# [TASK DIRECTIONS]
Give back exactly the lines of the material below that start at the line containing "[tabpanel] (731, 860)" and end at the line containing "Entertainment (191, 2416)", and no others.

# [INPUT DATA]
╔══
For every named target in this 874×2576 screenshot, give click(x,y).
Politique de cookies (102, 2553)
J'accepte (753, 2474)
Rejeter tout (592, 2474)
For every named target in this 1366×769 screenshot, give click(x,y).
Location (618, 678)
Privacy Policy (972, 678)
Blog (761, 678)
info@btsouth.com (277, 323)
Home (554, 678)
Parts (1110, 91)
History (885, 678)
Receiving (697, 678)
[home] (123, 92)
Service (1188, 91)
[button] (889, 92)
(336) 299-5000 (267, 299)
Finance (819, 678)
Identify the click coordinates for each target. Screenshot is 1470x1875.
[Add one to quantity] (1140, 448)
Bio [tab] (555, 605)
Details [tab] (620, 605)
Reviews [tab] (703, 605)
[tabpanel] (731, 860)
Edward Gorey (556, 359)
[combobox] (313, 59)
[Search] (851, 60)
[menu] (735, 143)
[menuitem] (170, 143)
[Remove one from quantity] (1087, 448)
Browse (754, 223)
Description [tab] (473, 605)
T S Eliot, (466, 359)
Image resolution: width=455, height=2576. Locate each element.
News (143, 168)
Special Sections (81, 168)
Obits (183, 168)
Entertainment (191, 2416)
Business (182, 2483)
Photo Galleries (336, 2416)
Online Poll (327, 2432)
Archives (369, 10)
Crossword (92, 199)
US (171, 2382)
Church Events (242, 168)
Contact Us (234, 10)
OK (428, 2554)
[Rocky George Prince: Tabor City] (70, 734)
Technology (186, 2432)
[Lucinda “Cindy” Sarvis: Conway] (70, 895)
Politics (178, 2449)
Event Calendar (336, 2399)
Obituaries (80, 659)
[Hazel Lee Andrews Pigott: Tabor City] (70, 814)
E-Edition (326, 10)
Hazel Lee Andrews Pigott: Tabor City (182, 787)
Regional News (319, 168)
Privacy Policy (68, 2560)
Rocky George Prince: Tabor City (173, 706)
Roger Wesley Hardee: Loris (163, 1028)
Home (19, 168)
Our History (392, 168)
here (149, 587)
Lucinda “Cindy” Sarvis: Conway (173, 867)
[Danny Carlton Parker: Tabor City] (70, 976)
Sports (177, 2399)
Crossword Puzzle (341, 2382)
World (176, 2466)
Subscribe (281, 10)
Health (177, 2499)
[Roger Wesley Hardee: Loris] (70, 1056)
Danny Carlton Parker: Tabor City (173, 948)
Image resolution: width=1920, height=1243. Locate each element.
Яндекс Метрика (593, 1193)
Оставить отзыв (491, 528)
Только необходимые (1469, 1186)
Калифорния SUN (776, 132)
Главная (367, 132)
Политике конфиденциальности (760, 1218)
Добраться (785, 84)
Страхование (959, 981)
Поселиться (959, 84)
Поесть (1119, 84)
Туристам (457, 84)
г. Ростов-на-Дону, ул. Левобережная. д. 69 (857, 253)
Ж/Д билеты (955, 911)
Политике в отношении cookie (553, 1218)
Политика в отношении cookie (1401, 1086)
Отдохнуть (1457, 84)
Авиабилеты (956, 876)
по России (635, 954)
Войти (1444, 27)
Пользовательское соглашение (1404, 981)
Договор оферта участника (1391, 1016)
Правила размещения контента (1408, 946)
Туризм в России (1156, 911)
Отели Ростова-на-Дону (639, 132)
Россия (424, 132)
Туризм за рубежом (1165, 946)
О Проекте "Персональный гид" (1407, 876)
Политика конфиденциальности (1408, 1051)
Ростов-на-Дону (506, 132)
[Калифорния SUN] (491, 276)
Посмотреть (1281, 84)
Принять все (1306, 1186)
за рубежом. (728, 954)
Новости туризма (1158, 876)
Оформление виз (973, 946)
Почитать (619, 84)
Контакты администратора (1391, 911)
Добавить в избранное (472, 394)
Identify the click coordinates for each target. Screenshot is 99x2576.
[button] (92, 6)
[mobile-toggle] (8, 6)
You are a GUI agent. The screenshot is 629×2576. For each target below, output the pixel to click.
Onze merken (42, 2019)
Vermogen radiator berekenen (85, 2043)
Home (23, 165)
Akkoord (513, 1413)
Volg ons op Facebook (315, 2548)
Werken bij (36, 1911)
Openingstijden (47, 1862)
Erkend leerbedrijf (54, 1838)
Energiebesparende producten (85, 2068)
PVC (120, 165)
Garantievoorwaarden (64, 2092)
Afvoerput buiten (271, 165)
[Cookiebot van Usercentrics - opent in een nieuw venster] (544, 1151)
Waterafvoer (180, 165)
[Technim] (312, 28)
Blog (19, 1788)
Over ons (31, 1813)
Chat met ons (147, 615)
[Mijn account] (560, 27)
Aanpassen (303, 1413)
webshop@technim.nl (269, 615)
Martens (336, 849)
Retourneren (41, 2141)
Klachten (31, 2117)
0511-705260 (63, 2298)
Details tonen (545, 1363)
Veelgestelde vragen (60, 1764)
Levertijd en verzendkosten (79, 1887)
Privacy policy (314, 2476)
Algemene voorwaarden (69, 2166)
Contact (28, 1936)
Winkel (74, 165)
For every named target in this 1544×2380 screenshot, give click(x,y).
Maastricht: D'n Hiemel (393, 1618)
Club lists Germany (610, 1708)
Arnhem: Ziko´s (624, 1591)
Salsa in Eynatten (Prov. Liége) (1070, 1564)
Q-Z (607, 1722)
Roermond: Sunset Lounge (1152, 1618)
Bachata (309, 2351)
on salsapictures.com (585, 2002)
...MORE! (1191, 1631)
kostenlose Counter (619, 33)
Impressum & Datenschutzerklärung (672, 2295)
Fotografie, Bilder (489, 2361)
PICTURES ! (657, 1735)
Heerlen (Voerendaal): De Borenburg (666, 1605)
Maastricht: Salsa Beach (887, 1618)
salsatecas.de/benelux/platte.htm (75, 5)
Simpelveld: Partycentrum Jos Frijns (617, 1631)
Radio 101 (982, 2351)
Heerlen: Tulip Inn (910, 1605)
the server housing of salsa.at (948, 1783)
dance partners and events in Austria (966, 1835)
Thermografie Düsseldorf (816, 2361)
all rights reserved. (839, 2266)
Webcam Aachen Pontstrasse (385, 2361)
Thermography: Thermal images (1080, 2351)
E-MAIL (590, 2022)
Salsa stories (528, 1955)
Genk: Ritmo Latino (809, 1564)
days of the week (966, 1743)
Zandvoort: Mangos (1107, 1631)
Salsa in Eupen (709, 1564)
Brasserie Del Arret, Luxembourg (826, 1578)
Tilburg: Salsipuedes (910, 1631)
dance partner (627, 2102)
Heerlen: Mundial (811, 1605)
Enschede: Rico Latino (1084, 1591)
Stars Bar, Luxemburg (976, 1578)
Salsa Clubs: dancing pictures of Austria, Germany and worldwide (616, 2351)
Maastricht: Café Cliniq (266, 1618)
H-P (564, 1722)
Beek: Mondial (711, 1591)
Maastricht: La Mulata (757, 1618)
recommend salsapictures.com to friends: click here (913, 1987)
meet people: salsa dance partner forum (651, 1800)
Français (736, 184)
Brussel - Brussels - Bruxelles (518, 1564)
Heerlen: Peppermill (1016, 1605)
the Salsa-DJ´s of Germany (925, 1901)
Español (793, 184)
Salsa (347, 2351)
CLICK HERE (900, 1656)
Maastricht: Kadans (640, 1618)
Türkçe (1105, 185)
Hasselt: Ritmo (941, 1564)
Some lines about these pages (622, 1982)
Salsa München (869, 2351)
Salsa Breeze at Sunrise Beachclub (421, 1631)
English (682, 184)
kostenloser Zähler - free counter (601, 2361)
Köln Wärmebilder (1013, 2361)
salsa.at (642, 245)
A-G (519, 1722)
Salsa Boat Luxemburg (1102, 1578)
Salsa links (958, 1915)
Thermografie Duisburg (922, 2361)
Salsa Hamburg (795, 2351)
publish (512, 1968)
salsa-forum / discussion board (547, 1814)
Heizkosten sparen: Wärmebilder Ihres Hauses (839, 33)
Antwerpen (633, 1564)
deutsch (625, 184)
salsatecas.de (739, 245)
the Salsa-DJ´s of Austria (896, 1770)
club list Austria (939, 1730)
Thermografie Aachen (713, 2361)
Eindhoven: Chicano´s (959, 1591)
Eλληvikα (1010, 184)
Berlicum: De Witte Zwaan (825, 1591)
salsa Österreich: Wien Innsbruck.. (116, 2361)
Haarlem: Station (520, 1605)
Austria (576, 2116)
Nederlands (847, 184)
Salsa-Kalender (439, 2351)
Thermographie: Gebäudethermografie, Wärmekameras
╚══
# [PROBLEM SOLUTION]
[tabpanel] (731, 860)
Edward Gorey (556, 359)
[combobox] (313, 59)
[Search] (851, 60)
[menu] (735, 143)
[menuitem] (170, 143)
[Remove one from quantity] (1087, 448)
Browse (754, 223)
Description [tab] (473, 605)
T S Eliot, (466, 359)
Image resolution: width=455, height=2576. Locate each element.
News (143, 168)
Special Sections (81, 168)
Obits (183, 168)
Entertainment (191, 2416)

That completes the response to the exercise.